● WHAT THIS TASK INVOLVES: Please copy out, without changes, the rows below from the line containing "Participants (77, 167)" up to and including the line containing "linuxaudio [linuxaudio (3".

- - -

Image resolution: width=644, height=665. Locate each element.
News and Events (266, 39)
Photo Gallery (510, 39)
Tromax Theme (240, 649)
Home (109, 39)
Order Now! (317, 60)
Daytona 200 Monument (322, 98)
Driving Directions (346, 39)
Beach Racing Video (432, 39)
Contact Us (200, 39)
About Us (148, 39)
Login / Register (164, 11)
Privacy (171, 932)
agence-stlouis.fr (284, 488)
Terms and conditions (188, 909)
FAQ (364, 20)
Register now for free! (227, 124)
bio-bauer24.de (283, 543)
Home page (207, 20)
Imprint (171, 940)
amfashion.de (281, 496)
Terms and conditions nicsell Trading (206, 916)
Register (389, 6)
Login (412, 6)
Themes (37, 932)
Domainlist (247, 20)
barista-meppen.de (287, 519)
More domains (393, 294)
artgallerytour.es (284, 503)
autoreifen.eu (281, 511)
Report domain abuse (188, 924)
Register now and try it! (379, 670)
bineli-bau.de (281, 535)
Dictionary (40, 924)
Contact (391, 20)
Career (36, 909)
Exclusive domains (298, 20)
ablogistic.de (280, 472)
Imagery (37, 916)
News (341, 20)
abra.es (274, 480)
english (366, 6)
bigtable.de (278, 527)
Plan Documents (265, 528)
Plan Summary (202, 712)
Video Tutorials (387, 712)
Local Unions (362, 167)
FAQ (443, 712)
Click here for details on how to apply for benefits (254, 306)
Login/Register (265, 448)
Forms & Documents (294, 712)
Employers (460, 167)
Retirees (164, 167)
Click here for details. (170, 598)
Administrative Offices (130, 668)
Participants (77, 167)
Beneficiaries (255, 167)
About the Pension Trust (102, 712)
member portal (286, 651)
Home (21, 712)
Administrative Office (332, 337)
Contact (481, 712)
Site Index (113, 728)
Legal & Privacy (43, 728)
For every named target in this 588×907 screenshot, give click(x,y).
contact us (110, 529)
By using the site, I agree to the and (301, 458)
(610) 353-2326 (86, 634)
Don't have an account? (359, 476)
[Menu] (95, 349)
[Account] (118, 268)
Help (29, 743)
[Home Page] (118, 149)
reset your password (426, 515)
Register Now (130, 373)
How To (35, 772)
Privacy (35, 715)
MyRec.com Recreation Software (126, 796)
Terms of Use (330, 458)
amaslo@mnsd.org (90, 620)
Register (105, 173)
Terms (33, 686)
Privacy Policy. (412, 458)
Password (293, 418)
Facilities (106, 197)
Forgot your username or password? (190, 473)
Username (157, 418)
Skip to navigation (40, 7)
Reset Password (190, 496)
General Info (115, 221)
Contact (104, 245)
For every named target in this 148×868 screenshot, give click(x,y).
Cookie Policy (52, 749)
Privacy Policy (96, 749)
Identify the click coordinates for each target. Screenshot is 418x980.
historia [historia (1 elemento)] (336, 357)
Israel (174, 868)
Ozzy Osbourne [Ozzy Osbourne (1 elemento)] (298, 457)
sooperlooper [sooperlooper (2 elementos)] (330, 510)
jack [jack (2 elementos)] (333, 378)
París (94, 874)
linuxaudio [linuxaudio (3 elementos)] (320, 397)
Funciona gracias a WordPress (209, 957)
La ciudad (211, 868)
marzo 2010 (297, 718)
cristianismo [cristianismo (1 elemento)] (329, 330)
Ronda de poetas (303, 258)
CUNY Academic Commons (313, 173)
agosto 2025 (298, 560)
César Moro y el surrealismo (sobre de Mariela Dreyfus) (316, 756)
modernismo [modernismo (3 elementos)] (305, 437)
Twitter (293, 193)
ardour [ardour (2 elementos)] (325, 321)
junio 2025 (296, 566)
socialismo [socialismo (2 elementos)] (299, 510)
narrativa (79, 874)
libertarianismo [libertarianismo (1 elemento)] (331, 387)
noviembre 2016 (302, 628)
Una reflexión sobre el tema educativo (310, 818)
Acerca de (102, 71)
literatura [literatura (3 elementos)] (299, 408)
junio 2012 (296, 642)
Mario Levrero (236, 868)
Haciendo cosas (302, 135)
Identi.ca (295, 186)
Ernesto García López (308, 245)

- - -

● TASK RESPONSE:
Participants (77, 167)
Beneficiaries (255, 167)
About the Pension Trust (102, 712)
member portal (286, 651)
Home (21, 712)
Administrative Office (332, 337)
Contact (481, 712)
Site Index (113, 728)
Legal & Privacy (43, 728)
For every named target in this 588×907 screenshot, give click(x,y).
contact us (110, 529)
By using the site, I agree to the and (301, 458)
(610) 353-2326 (86, 634)
Don't have an account? (359, 476)
[Menu] (95, 349)
[Account] (118, 268)
Help (29, 743)
[Home Page] (118, 149)
reset your password (426, 515)
Register Now (130, 373)
How To (35, 772)
Privacy (35, 715)
MyRec.com Recreation Software (126, 796)
Terms of Use (330, 458)
amaslo@mnsd.org (90, 620)
Register (105, 173)
Terms (33, 686)
Privacy Policy. (412, 458)
Password (293, 418)
Facilities (106, 197)
Forgot your username or password? (190, 473)
Username (157, 418)
Skip to navigation (40, 7)
Reset Password (190, 496)
General Info (115, 221)
Contact (104, 245)
For every named target in this 148×868 screenshot, give click(x,y).
Cookie Policy (52, 749)
Privacy Policy (96, 749)
Identify the click coordinates for each target. Screenshot is 418x980.
historia [historia (1 elemento)] (336, 357)
Israel (174, 868)
Ozzy Osbourne [Ozzy Osbourne (1 elemento)] (298, 457)
sooperlooper [sooperlooper (2 elementos)] (330, 510)
jack [jack (2 elementos)] (333, 378)
París (94, 874)
linuxaudio [linuxaudio (3 elementos)] (320, 397)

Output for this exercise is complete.